L’éloge funèbre de Justin Trudeau pour son père.

Chacun devrait pouvoir choisir de vivre son deuil comme il l’entend, que ce soit de manière publique ou privée. Je respecte le droit de notre premier ministre de vivre ses deuils en privé, cependant, je suis triste qu’il ne se pose pas en leader dans ce domaine pour le reste d’entre nous. Il n’assume pas le rôle de consolateur en chef. Personne n’a dit de lui qu’il possédait le superpouvoir du deuil.

Compter les morts

On ne calcule pas combien de personnes sont endeuillées. On compte les morts : par jour, par année, par lieu. Les décès de la Covid-19 sont publiés chaque jour. Des gens continuent de mourir d’autres causes au cours de la pandémie, mais ils sont éclipsés par la couverture médiatique des décès liés à la Covid-19. Pourtant, ces gens sont importants pour leurs proches.

On évalue que pour chaque personne qui meurt, il y en a cinq qui la pleurent. Avec l’augmentation des décès causés par la pandémie de coronavirus, on estime qu’il y a neuf personnes en deuil pour chaque décès.

Tous ces chiffres ne tiennent pas compte des populations noires, autochtones ou de couleur qui sont touchées de manière disproportionnée.

Les chiffres ne tiennent pas compte non plus de ceux qui ont été traumatisés par le colonialisme ou la violence raciale, des traumatismes qui affectent le deuil.

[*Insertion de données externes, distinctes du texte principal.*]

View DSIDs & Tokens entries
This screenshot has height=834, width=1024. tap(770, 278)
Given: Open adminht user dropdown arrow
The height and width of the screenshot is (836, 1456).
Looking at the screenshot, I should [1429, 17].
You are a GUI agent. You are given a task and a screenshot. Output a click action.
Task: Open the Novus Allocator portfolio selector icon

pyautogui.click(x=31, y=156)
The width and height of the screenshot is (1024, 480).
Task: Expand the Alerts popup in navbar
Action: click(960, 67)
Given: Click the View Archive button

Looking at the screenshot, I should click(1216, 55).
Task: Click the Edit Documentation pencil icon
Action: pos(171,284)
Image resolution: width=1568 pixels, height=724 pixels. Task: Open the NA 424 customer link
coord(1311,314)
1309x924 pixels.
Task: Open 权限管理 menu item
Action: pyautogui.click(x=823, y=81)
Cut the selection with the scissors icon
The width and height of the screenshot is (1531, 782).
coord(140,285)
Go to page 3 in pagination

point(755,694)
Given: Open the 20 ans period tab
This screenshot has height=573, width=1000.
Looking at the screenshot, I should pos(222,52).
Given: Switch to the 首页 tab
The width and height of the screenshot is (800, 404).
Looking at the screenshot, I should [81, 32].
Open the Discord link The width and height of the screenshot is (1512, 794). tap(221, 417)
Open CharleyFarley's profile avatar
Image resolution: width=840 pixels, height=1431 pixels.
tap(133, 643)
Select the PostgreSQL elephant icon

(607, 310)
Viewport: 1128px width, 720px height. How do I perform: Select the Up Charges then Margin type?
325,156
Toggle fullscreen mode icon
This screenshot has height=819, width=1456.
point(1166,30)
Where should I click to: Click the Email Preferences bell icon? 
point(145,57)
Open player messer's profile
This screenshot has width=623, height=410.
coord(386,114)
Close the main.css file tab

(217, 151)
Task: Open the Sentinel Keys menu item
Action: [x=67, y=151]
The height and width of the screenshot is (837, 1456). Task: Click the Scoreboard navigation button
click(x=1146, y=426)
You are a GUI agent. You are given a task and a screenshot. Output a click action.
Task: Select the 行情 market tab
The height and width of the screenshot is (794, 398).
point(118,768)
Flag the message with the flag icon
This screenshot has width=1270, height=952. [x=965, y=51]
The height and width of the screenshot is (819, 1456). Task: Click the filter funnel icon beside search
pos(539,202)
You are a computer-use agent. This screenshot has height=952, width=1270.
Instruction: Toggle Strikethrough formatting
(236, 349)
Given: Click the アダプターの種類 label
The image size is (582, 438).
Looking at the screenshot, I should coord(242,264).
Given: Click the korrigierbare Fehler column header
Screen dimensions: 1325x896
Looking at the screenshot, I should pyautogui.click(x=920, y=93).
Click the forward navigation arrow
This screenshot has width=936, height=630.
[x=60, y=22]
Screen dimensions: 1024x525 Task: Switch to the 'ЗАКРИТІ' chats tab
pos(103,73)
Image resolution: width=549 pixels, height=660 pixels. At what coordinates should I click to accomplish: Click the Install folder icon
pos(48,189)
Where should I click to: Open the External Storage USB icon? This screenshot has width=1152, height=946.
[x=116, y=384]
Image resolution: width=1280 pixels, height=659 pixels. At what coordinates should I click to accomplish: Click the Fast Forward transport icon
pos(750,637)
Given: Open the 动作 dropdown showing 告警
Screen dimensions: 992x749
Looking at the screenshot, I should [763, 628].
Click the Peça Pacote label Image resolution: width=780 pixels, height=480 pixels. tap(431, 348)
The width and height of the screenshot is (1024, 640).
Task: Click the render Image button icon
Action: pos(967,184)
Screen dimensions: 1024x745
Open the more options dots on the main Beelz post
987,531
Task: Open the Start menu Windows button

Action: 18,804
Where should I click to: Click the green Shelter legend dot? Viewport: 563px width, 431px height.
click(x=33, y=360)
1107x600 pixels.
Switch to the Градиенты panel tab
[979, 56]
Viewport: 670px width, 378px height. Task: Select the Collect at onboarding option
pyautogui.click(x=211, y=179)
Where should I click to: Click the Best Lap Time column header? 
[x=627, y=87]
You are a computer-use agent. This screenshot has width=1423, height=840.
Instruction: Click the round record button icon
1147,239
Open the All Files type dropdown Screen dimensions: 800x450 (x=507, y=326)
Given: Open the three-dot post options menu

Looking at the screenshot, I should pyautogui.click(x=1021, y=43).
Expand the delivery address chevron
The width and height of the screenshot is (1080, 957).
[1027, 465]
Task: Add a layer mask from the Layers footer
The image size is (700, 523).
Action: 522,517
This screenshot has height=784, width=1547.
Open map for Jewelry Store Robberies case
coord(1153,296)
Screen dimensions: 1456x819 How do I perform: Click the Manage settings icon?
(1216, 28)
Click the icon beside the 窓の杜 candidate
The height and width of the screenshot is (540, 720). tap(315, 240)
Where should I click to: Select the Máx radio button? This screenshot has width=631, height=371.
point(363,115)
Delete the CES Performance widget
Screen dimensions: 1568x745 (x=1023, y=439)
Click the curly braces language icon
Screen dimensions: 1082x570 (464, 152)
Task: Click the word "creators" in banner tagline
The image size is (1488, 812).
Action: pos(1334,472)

Le deuil peut être complexe pour les membres des communautés marginalisées. Un homme pleure après avoir entendu les noms des victimes de l’attaque de la mosquée de Québec lors d’un rassemblement à Toronto, en Ontario, en février 2017. Shutterstock

Aborder le deuil national

L’Alliance canadienne pour le deuil (ACD) a été créée en 2020 par le Portail palliatif canadien, qui fournit depuis près de vingt ans du soutien en ligne en ce qui a trait aux soins palliatifs et de fin de vie. L’ACD a demandé au gouvernement de financer une stratégie nationale sur le deuil qui comprend des campagnes de sensibilisation du public, des initiatives pédagogiques et un financement accru de la recherche sur le deuil.

Pourtant, plusieurs mois plus tard, il n’existe toujours pas de stratégie nationale.

Nous n’avons pas eu droit, ici, à l’espoir que l’élection du président Biden a fait naître chez la communauté des personnes endeuillées des États-Unis. Il appartient à nos dirigeants politiques de changer cette situation.

J’aimerais vivre dans une société où nous nous soutenons les uns les autres dans le deuil. Mais nous n’en sommes pas encore là. Il est temps que nos dirigeants, et en particulier notre premier ministre, montrent que le deuil peut être leur superpouvoir.